(Saved entries)

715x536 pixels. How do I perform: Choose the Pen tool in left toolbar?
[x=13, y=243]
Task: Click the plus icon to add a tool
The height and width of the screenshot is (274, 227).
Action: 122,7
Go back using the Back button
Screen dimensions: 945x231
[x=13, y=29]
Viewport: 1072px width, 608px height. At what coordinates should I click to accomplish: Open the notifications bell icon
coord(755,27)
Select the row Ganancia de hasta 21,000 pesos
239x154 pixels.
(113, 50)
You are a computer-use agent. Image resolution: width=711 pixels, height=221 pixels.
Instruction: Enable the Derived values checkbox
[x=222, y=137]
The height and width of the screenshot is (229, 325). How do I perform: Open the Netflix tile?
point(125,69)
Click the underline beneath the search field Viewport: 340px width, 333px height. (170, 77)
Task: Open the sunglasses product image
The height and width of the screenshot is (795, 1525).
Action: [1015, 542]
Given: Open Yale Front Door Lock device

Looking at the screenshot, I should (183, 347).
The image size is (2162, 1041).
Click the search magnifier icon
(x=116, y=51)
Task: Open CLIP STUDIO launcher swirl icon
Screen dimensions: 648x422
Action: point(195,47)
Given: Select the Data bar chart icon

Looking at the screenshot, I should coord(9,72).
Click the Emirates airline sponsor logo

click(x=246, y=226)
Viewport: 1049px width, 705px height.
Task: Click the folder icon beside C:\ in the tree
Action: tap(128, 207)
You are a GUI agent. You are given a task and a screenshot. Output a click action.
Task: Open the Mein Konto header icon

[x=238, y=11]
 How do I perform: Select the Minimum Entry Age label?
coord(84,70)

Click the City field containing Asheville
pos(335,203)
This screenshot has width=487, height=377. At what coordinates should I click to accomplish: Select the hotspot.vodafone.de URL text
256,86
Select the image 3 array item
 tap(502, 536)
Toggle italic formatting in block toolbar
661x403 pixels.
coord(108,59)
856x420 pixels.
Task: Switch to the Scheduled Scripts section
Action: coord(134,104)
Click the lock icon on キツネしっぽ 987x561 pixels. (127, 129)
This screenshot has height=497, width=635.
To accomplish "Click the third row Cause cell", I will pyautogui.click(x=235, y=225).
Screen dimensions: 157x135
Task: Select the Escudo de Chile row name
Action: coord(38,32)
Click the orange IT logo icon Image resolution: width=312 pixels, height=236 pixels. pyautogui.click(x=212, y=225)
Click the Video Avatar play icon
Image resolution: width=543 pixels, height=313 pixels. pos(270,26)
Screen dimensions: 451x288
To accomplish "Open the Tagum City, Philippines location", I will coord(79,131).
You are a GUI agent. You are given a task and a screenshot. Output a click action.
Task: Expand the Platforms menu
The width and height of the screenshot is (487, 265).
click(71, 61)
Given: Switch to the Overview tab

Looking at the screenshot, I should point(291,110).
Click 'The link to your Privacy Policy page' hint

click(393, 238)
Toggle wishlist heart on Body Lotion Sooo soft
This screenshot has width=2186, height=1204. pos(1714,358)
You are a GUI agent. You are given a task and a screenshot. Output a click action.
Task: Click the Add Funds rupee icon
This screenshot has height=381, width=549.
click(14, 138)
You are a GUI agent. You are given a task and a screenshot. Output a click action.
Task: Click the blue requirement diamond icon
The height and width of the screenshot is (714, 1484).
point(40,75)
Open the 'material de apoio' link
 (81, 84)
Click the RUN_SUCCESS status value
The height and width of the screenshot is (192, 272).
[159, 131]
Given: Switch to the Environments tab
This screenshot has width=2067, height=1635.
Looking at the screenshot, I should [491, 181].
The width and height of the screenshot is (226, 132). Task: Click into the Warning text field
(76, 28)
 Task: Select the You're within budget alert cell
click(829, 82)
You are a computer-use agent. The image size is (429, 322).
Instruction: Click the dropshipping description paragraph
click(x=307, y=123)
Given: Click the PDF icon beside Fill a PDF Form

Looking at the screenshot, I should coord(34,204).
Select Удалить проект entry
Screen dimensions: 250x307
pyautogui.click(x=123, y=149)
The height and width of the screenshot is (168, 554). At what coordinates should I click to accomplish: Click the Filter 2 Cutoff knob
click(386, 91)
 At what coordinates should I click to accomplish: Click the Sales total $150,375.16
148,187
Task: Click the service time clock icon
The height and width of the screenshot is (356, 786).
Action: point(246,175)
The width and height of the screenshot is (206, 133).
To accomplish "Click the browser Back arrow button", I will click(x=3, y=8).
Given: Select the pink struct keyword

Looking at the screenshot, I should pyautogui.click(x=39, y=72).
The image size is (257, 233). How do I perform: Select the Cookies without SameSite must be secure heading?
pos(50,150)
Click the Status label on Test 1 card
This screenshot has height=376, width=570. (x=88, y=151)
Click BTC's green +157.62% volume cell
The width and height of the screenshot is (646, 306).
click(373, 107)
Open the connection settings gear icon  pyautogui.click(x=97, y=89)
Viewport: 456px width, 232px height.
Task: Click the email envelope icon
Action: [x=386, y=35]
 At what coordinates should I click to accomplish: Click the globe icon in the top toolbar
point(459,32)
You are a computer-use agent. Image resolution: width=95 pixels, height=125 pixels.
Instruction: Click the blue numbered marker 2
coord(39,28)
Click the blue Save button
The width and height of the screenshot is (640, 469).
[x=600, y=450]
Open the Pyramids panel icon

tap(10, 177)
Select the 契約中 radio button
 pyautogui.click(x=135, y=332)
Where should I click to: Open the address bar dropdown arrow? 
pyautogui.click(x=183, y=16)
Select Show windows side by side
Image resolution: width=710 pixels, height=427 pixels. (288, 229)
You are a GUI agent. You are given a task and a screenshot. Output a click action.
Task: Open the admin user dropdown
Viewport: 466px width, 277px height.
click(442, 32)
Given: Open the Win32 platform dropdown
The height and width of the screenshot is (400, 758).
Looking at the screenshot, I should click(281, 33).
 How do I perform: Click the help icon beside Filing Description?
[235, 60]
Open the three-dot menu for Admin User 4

- _WORK TO COMPLETE_: Copy every line of the entries in which "menu" can be found.

- _ANSWER BELOW_:
Task: Expand the Platforms menu
Open the three-dot menu for Admin User 4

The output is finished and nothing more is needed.